July 08, 2021: Food makes an essential part of Indian weddings or most of the ceremonies around the world for that matter. However, rarely has a bride worn her love for her favourite dish on her wedding day. But it seems an Indian bride was prepared to profess her love for the street food in a unique way on her special day. In an Instagram post shared by a make-up artist Arthi Balaji, a bride is seen participating in a wedding ritual game donning a garland of puris used in the famous chaat dish, Gol Gappas.
The video also shows the bride Akshaya receiving a crown made of the puris as guests surround her to witness the ritual. The jovial bride is probably expressing her love for her favourite dish on the day of her wedding by wearing the crunchy street food staple item.
Captioning the post, make-up artist Arthi wrote, “Many congratulations to my pretty bride Akshaya and my groom Abhishek. This makeup was done at 3 am and this video was shot at 3 pm.” She further mentioned, “Indian marriage games are truly a traditional and essential part of the Indian wedding extravaganza!” The video has been viewed over 4.7 million times on Instagram since it was shared last month on the social media platform.
This was not the only food-related ritual that Akshaya was seen participating in. Another Instagram Reel shared by Arthi shows Akshaya participating in a ritual that involved a stack of papads or crispy disc-shaped snack. In the video, the bride is wearing a cloth covering her bridal attire, as her relatives balanced a stack of papads on her head. The video, shot in slow motion, then shows Akshaya’s relative smashing the stack of papads which crumbles into several pieces.

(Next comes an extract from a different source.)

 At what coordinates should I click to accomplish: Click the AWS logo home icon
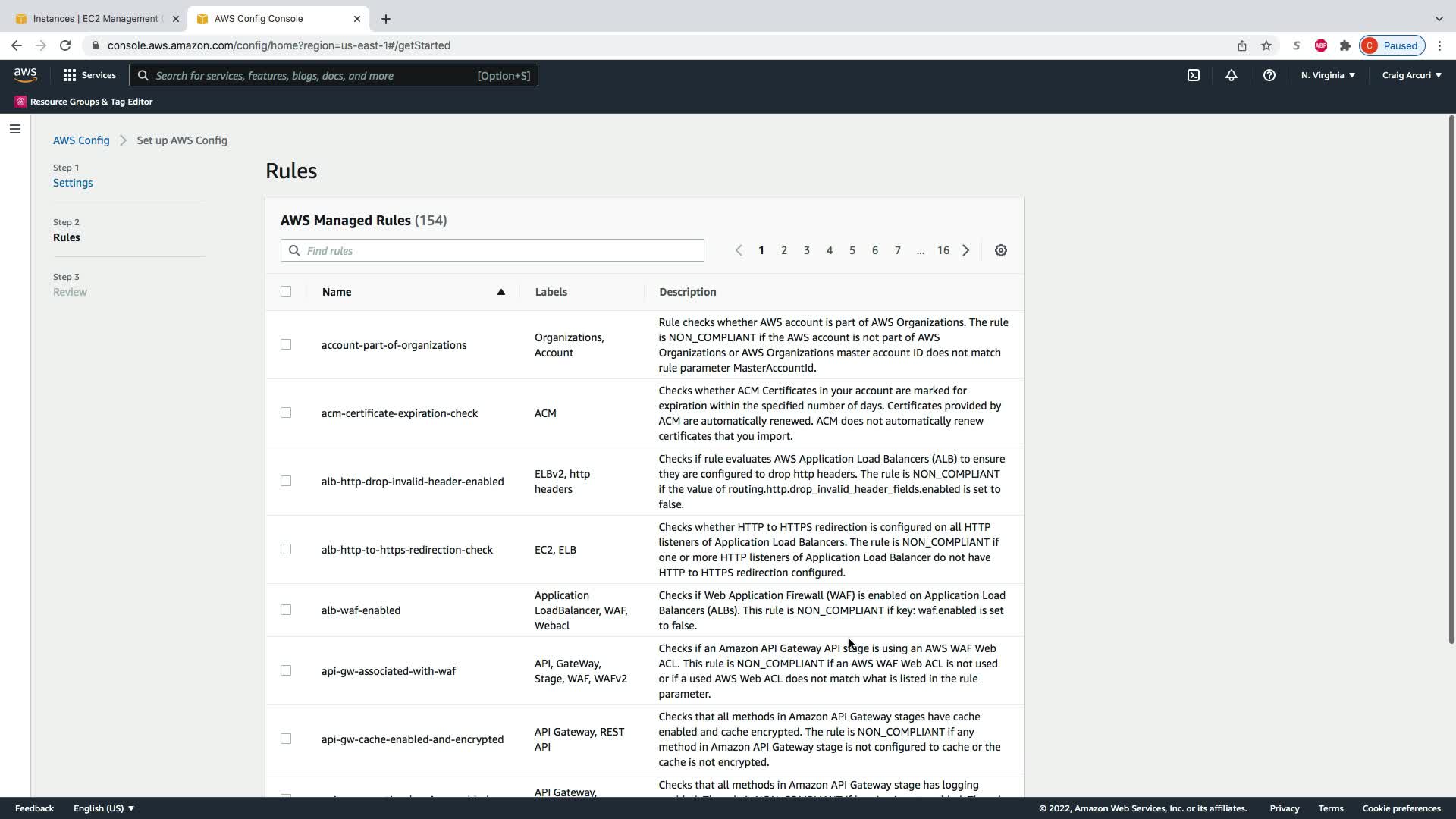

As bits of papad fall around, Akshaya shuts her eyes and smiles. The video has received over 4.3 million views since it was shared leaving many netizens curious about the ritual. One user responded to a question and wrote, “It could also depend on the community and caste of the family. Here in southern India, it’s quite common for rituals to differ from clan to clan, caste to caste or even from town to town.”